Lorsque des personnes séropositives contractent une autre maladie sexuellement transmissible, elles doivent souvent s’attendre à une évolution plus difficile de la maladie qui s’avère plus compliquée à traiter que chez les personnes séronégatives. Par ailleurs, en la présence d’une maladie sexuellement transmissible, le risque de transmission du VIH s’avère plus élevé.

Risque plus élevé de transmission du VIH

La plupart des maladies sexuellement transmissibles entraînent une inflammation des muqueuses génitales. Ces inflammations constituent des portes d’entrée et de sortie idéales pour le VIH. Lors d’un accès d’herpès génital, par exemple, le risque de transmission est jusqu’à 16 fois plus élevé, et lors de syphilis, le risque est multiplié par trois, voire par cinq. Pour cette raison, les personnes séropositives sont nettement plus contagieuses lorsqu’elles souffrent aussi d’une autre maladie sexuellement transmissible.

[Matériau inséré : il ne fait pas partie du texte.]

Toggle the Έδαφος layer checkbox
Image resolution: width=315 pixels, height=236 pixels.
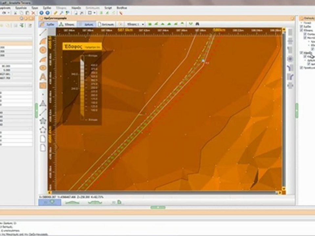point(301,30)
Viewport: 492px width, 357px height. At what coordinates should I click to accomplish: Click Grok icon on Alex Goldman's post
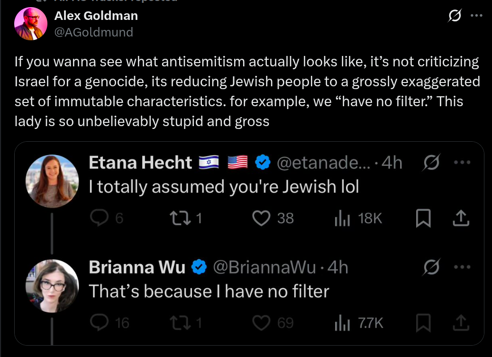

Inversement, les personnes infectées par le VIH sont plus sujettes à contracter une autre maladie sexuellement transmissible, car leur système immunitaire est affaibli.


Evolution généralement plus compliquée

L’évolution des maladies sexuellement transmissibles est souvent différente chez les personnes séropositives; les conséquences sont généralement plus graves que chez les personnes séronégatives. C’est le cas en particulier pour l’herpès, le papillomavirus humain, la syphilis et les chlamydias.


 Traitement difficile

Le traitement des maladies sexuellement transmissibles requiert des mesures particulières: en raison des interactions, il doit être adapté aux médicaments anti-VIH. De plus, chez les personnes séropositives, certaines maladies sexuellement transmissibles demandent un traitement plus long (chlamydias, candida).